══ Supplied material ══
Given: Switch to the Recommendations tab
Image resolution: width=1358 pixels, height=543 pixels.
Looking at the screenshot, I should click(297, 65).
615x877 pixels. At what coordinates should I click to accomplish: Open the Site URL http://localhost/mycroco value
═══
══ Supplied material ══
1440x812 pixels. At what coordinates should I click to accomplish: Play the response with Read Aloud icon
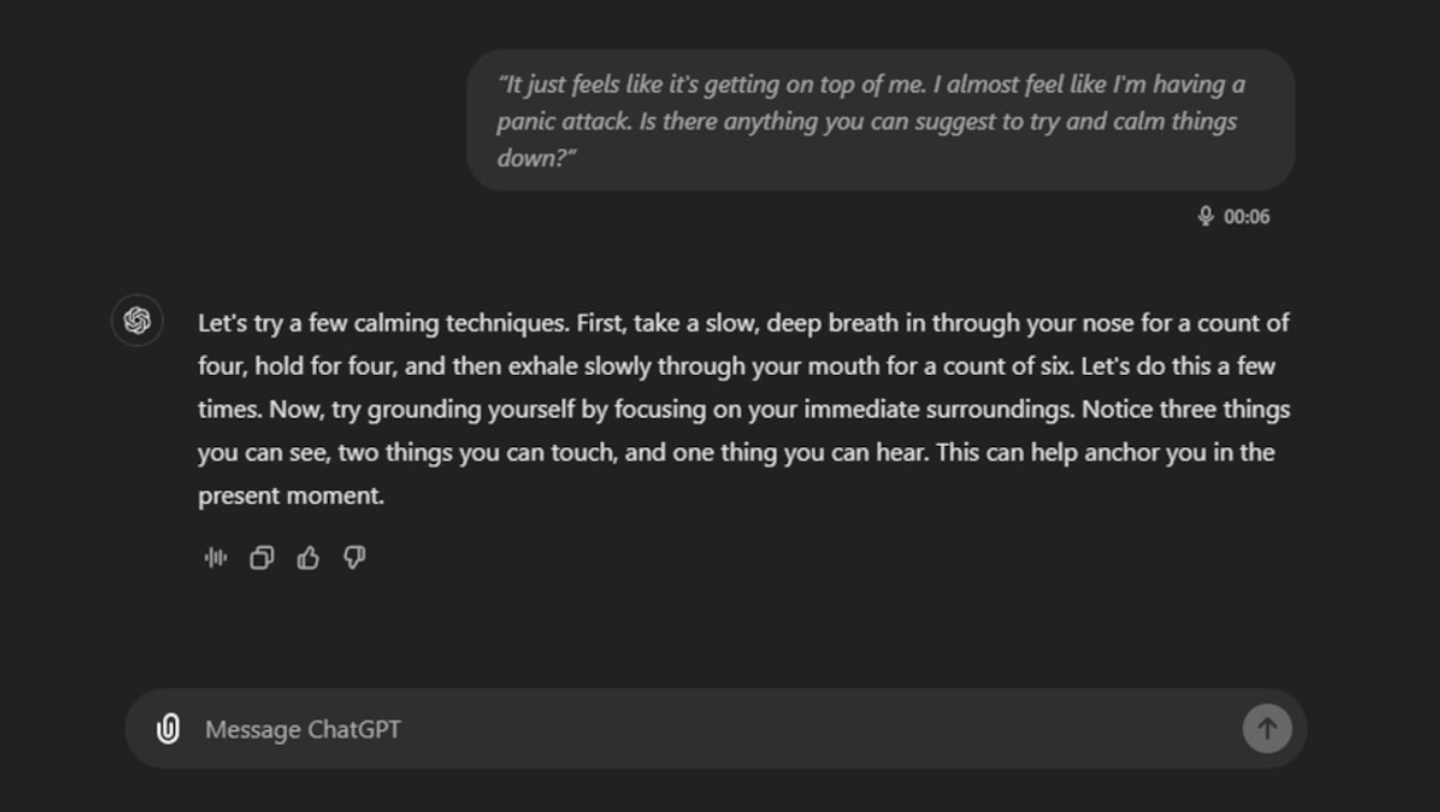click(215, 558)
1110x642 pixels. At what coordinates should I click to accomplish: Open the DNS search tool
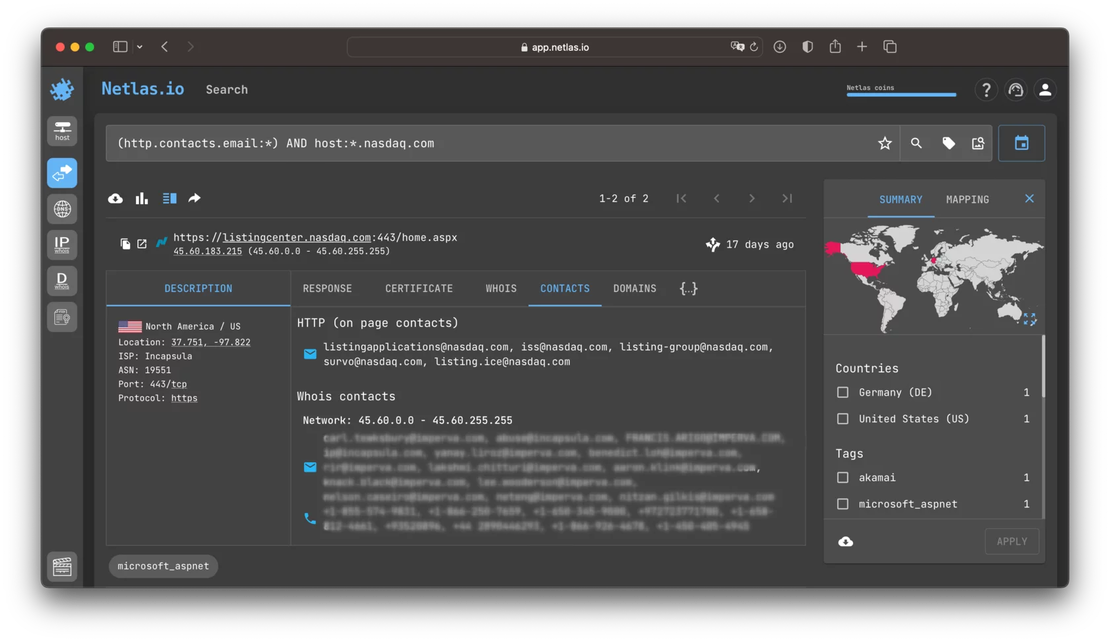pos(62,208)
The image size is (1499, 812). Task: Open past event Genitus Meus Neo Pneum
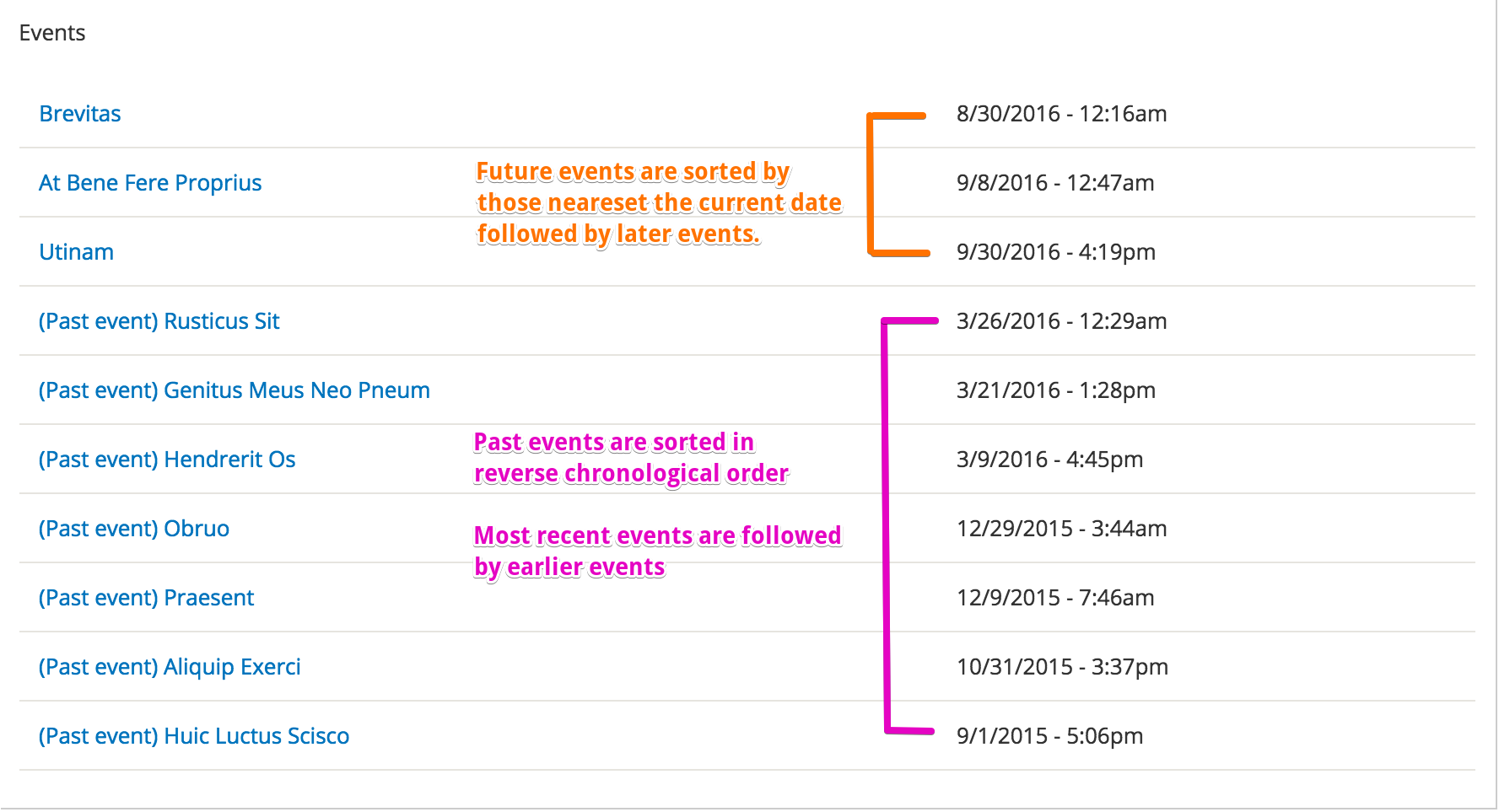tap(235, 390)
═══
══ Supplied material ══
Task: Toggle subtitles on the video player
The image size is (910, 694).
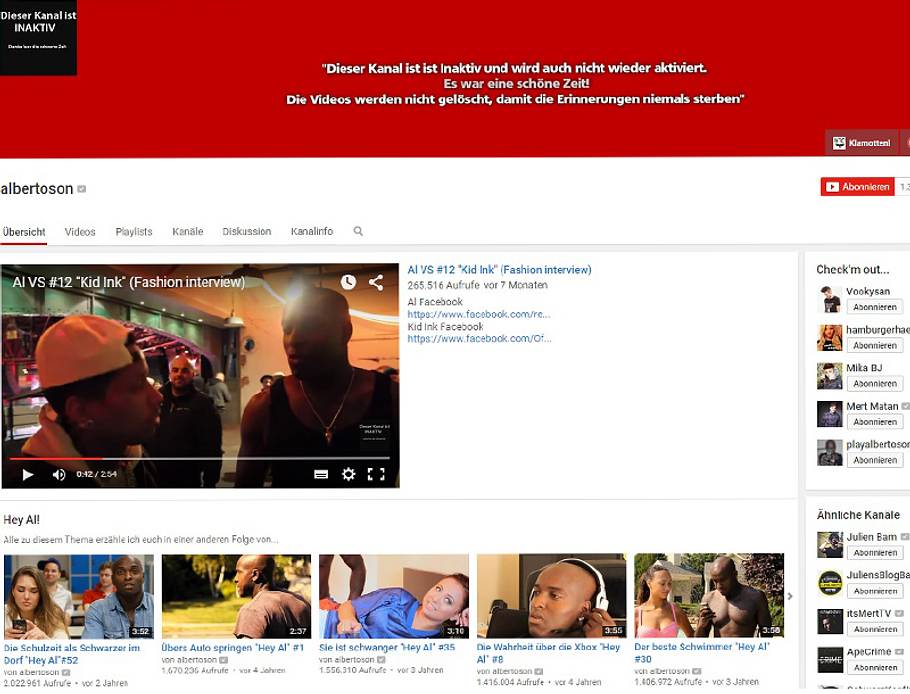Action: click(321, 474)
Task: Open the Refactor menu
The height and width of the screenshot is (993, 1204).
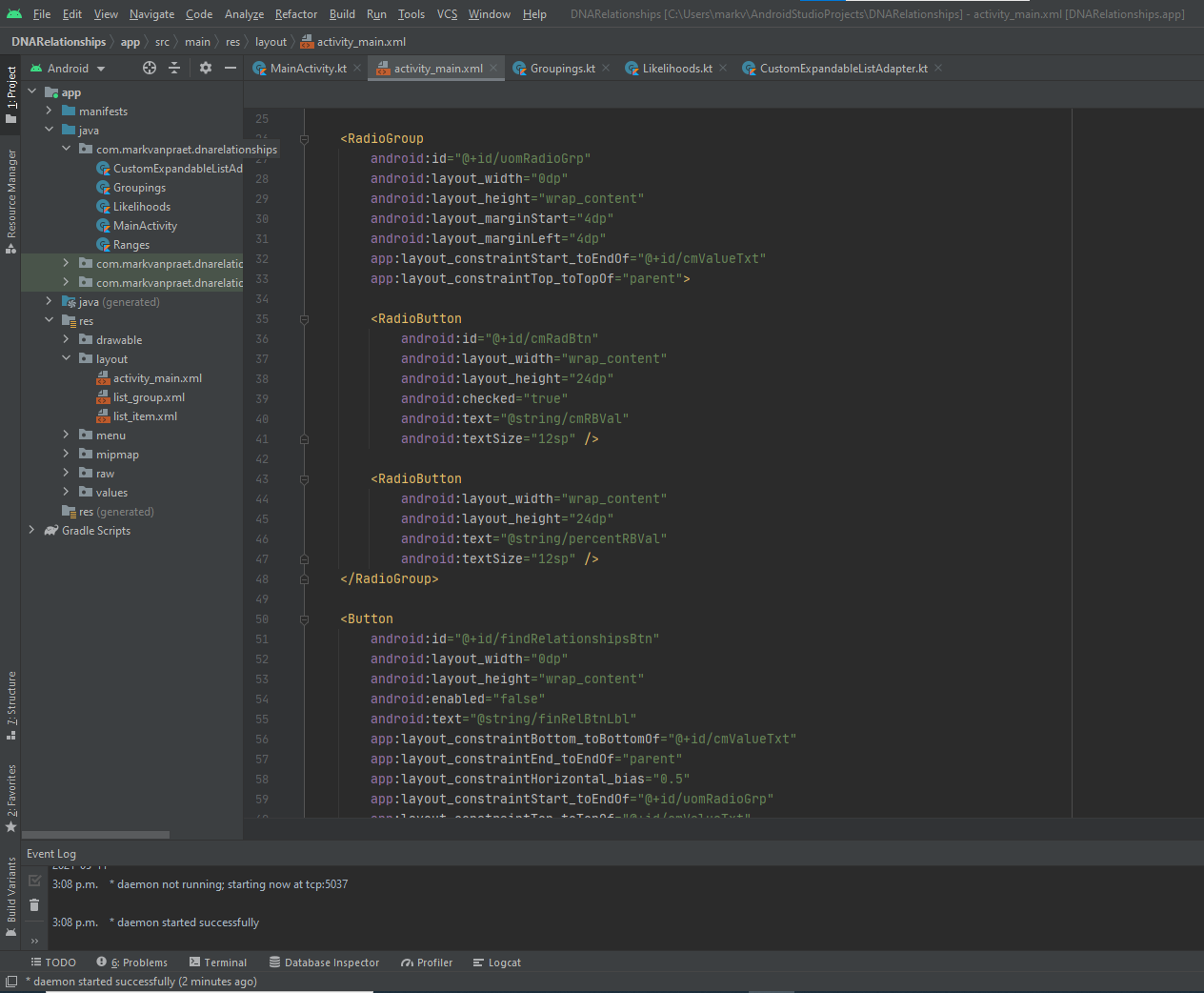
═══
◆ **Your task**: An exact copy is needed. It runs from the line above containing "The image size is (910, 694)." down to the line containing "The height and", both included, with no pictures.

◆ **Answer box**:
The image size is (910, 694).
Action: click(321, 474)
Task: Open the Refactor menu
The height and width of the screenshot is (993, 1204).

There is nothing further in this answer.